Thursday, April 26, 2007

Bu tuo wa de ren

We got a phone call today, which followed a pattern we've experienced before. When the phone is answered, an automated voice explains that your credit card has gone over its limit - the randomly generated excuse this time (they do actually differ) explained we'd spent 1.5 million won in a Lotte department store in Seoul this morning - a neat trick when you've been in Busan all day. Please press '9' for more details. On pressing the keypad, you're connected to a real person who proceeds to ask how they can help you.

Which is where the fun begins, because when you explain that you've been called, the no-doubt carefully rehearsed Korean accent breaks down and you're left trying to decipher what sounds suspiciously like a heavily-accented Chinese voice which is presumably trying to persuade you in halting Korean to give them your credit card details. I'm told it's usually so bad it's not only laughable, it's actually just impossible to understand. Which is where this scam breaks down and it makes you wonder why they bother.

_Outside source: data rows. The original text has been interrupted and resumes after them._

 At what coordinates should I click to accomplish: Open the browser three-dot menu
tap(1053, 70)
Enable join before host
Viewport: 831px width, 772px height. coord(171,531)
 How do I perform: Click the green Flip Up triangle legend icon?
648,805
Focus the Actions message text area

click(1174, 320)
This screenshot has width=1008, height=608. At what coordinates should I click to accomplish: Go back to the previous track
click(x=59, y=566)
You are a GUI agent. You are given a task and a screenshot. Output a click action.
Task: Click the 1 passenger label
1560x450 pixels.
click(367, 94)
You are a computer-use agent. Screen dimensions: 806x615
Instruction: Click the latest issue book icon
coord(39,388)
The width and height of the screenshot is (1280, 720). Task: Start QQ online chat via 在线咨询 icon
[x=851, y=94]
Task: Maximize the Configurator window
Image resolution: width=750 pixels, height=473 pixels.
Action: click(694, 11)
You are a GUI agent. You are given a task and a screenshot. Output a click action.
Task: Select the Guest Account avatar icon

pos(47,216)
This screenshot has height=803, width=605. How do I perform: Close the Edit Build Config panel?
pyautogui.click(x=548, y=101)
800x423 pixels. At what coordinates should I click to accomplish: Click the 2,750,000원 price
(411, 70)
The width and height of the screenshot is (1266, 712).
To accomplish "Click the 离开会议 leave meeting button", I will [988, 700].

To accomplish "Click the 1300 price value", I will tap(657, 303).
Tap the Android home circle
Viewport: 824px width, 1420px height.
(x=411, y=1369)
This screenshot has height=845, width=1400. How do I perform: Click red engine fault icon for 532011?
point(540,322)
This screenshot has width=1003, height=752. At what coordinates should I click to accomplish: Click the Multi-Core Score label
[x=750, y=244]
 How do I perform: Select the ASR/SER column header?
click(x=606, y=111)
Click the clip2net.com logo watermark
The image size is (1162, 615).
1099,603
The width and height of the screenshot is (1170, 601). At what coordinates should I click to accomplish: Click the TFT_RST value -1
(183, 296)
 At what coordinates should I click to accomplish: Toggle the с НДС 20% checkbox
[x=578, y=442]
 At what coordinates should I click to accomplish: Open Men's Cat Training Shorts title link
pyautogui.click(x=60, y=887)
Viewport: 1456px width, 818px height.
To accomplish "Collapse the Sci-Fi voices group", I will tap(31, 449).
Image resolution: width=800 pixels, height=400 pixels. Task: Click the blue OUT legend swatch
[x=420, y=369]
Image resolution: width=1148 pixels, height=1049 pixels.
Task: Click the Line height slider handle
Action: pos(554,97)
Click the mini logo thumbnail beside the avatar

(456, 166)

Except that I've heard that a few Koreans do fall for it - maybe some of the people in the call centre are more convincing than others, even if the whole thing seems to have the word 'con' written all over it. I suppose hardly anyone falls for the Nigerian 419 scams either, but all it takes is a handful to make it worthwhile. I guess it's an open question as to whether there's a Chinese-staffed operation running somewhere in South Korea or whether an enterprising criminal group in China is taking their recent WTO entry to heart.

In any case, it looks like that these are far from isolated incidents with Korea's financial regulator warning of the increase in these so called phishing frauds just this week. However, apparently the solution to this lies in making it harder for foreigners (particularly those of Chinese ethnicity) to obtain bank accounts in Korea, the supposed logic of which bears some thinking about.